Format the stretch from the line containing "Where should I" through the end of the items as a two-column CSV with the headers text and answer. Give one row per item, put each value in its own quoted field with line breaks replaced by spaces, and leave the pictures out.

[Element and text location data]

((

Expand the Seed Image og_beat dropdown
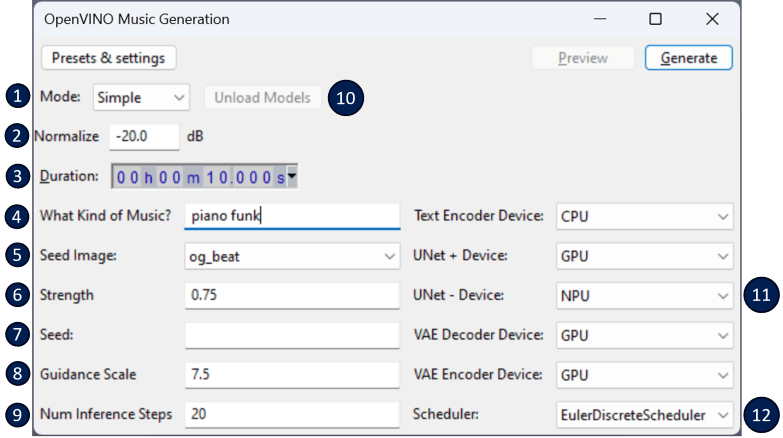Viewport: 783px width, 438px height. tap(292, 257)
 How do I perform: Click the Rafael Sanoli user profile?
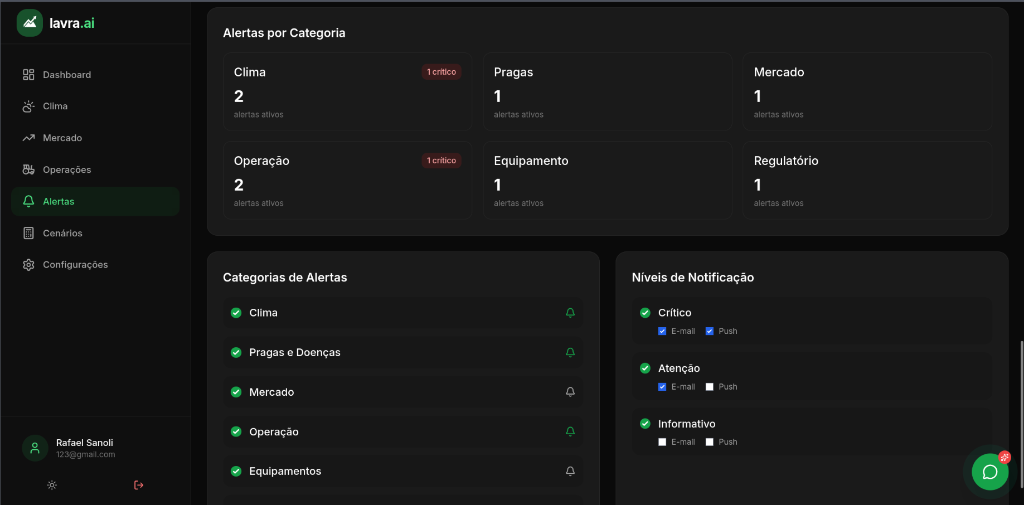coord(85,447)
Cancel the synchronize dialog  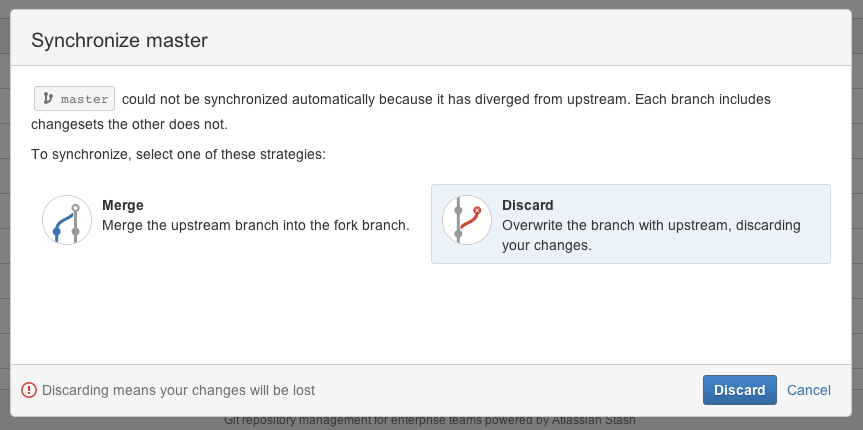click(x=809, y=390)
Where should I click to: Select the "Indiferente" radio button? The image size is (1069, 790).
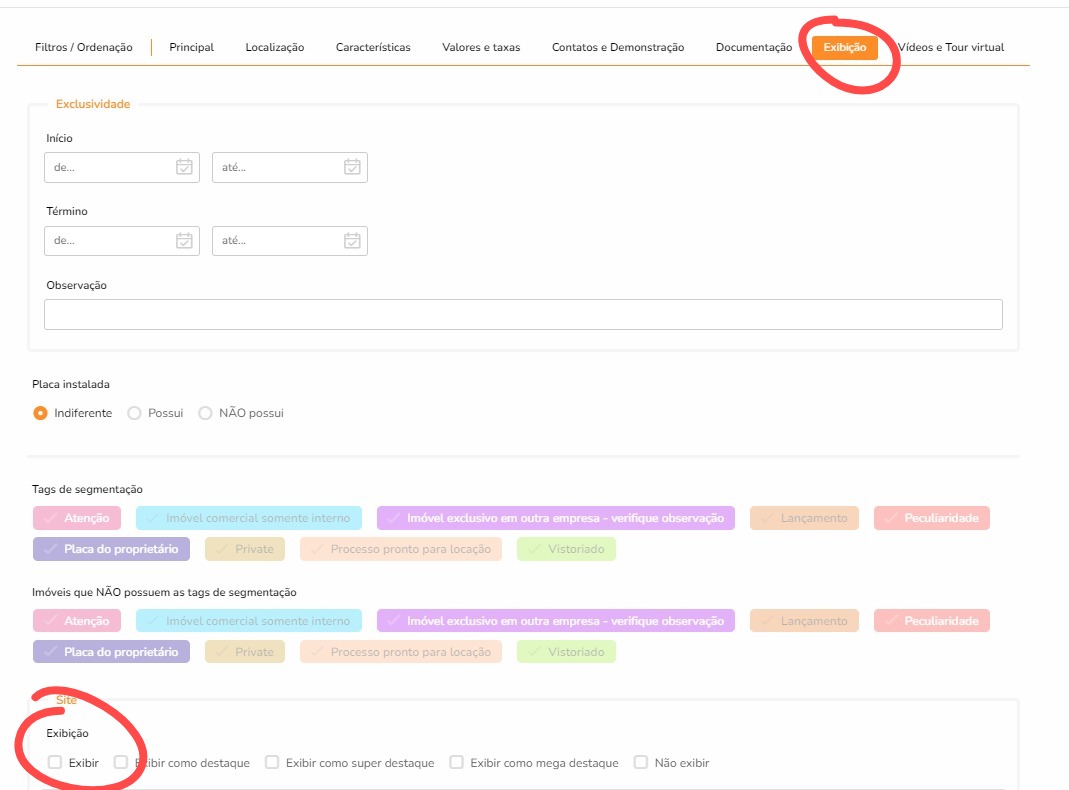click(41, 413)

))

▸ **RESULT**
text,answer
"Where should I click to: Select the ""Indiferente"" radio button? The image size is (1069, 790).","click(41, 413)"